The issues the shelter currently faces include flooding, rat infestation, segregation, deterioration of building, lack of storage of food and supplies, drain issues and lack of work space, such as space to perform procedures like euthanasia and decapitations, which happen with rabies cases, according to Wyers. Currently, there is no such place to do so except for a sink and a freezer.
The needs assessment was performed by Brinkley Sargent Wiginton Architects, who determined that the 1.2 acres the shelter currently covers is not enough to accommodate all the needs.
There are two options for the shelter- an open-air concept and an enclosed concept. In both of those options, the dog kennel area quadruples to room for nine isolated, 48 owner-known, 42 adoptions. The cat kennel would allow for up to 81 cats and 9 quarantines, with cages stacked three high.

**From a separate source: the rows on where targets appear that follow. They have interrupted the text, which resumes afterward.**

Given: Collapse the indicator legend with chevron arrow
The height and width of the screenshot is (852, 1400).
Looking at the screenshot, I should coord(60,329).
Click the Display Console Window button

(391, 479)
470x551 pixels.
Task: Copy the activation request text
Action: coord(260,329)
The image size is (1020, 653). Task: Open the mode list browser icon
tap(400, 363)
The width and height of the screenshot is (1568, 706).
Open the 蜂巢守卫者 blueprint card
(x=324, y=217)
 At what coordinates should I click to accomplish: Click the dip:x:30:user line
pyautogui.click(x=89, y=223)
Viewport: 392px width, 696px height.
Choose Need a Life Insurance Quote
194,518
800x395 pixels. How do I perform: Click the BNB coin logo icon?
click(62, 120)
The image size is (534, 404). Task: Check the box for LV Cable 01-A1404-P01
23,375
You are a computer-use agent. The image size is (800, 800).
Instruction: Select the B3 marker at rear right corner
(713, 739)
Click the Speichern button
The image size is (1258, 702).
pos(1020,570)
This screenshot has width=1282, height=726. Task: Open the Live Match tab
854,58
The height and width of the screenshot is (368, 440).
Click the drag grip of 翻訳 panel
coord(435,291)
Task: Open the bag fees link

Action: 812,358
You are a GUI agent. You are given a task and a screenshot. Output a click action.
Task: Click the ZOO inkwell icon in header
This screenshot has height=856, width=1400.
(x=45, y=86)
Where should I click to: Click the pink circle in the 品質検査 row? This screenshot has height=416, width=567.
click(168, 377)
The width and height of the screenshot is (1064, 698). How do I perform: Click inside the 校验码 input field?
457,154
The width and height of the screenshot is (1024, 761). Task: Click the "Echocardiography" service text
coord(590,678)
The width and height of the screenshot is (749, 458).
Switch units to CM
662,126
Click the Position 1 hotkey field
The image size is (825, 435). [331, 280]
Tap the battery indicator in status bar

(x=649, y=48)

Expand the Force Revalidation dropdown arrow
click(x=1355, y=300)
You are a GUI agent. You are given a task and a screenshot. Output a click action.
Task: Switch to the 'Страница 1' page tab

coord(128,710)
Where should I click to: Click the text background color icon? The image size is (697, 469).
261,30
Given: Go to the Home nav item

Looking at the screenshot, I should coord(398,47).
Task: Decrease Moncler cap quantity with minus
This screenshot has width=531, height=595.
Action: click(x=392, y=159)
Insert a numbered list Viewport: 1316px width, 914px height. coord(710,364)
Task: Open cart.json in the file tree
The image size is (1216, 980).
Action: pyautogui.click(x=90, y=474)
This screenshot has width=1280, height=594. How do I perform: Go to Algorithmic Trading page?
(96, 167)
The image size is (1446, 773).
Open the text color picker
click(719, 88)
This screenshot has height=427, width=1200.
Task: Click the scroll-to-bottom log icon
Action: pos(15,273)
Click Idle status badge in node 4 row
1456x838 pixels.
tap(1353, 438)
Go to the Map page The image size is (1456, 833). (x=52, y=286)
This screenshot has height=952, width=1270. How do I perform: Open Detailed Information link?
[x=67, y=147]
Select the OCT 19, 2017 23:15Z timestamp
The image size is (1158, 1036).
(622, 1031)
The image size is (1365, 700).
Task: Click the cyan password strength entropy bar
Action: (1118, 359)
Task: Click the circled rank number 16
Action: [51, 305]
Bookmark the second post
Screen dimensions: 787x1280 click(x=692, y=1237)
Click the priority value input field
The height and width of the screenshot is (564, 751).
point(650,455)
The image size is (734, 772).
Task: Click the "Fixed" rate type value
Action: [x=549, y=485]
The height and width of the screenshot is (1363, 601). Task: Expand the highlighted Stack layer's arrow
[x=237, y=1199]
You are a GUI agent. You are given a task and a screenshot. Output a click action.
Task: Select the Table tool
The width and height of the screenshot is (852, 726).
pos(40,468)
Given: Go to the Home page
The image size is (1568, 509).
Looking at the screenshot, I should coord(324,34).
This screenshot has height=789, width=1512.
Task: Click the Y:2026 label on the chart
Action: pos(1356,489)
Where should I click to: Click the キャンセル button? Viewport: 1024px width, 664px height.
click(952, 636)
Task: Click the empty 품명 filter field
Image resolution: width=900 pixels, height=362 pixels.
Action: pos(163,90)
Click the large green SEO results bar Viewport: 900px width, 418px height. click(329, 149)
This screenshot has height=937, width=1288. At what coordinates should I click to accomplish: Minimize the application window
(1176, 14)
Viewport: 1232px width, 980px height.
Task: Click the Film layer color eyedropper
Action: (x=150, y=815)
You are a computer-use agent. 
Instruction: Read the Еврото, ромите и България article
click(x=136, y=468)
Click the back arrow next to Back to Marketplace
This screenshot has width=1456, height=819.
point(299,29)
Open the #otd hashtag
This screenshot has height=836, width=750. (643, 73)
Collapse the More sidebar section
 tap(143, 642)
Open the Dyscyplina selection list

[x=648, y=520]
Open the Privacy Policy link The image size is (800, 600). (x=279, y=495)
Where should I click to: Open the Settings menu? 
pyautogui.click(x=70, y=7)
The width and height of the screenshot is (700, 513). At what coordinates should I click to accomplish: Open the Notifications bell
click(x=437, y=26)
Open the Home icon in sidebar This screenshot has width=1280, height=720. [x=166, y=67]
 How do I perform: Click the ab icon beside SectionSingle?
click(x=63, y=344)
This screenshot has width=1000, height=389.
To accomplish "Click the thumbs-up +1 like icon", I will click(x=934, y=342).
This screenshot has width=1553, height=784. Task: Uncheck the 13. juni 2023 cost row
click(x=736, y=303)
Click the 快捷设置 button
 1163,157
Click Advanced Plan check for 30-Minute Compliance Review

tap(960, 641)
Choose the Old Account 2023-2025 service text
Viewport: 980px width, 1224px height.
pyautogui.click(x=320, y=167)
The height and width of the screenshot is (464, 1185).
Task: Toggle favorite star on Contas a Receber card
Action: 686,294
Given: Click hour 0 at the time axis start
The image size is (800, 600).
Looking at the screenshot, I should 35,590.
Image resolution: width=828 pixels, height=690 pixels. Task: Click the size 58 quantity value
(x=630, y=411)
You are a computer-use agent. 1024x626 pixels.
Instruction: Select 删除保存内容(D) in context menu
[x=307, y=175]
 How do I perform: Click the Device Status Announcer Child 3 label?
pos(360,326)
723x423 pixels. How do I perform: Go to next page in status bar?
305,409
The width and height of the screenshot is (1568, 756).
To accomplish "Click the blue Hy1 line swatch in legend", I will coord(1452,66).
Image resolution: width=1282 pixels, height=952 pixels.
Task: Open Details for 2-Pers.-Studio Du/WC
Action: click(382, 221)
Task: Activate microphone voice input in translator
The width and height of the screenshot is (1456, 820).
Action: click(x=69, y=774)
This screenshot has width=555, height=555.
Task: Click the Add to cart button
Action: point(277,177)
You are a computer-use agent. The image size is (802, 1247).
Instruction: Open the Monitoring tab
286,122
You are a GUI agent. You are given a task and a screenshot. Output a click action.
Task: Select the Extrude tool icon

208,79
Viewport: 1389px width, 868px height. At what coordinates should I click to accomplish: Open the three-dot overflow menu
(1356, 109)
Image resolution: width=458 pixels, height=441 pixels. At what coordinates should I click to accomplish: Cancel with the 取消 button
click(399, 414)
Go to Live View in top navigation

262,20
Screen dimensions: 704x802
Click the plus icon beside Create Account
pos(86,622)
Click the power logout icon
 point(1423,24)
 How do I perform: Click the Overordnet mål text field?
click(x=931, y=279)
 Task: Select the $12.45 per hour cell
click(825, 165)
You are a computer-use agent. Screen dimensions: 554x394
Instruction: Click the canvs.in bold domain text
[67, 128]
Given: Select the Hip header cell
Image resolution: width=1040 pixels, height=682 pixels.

Currently, there are 24 kennels for dogs and 12 cages for cats for the whole city of Copperas Cove.
The proposed outdoor kennel, with bay doors that could close at night and in the winter, would use ventilation only, no conditioning with heat in the winter for a total square-footage of 14,698 sq. ft and a total cost of $6.1 million. The indoor kennel, which would be completely enclosed and conditioned, would have a larger square-footage of 15,361 sq. ft and a total cost of more than $7.4 million. Both options come with a play area/ “catch all” pen totaling 2,400 sq. ft.
Council member Kirby Lack said he understood the need to deal with the problem but asked if it would be possible to cut back and decrease the cost.
“We’re looking at some really big expenditures over the next couple years or so and we don’t have the industry to bring in that kind of…huge cash flow,” Lack said.
Wyers shared that $400,000 had already been knocked off the price by reducing storage space and said he would be willing to look into reducing kennel space but cautioned the council about being realistic regarding the price. He would not be able to bring them a solution costing less than $3 million, he said.
“My opinion as staff speaking to council is we need to do something,” Wyers said. “And it has to be something that gets this project rolling, but it needs to be the full project.”
After discussion about expanding in the current location, it was revealed by the Gardner that the land behind the current animal shelter is in the flood plain, which would increase the cost. Brinkley Sargent Wiginton’s representative also explained that just renovating or expanding the current facility would be “throwing good money at the bad.” He also added that reusing existing buildings would require a complete “gut job” of the interior in order to make it suitable for an animal shelter.
Wyers shared that the number of people, especially volunteers, who come out to the shelter is quite large. This project would not just be for the city and the animals but also for the citizens as well, Wyers said.
“We have a lot of people that come out there, and honestly, you’re inviting them out to a sewer treatment plant to come at look at some animals we’ve got in cages that are falling apart.”
Possible November ballot item
At Gardner’s suggestion, the city council authorized Wyers to work with city financial advisor Gary Kimble to come up with a measure to put on the November ballot and let the voters vote on whether they want a new facility, adding that should voters vote yes, that does not mean that a new facility has to be erected immediately. This would provide an opportunity to come up with a plan to produce funding.
“At least you get an idea of whether or not that’s something the citizens are interested in in their property tax dollars going to fund,” Gardner said.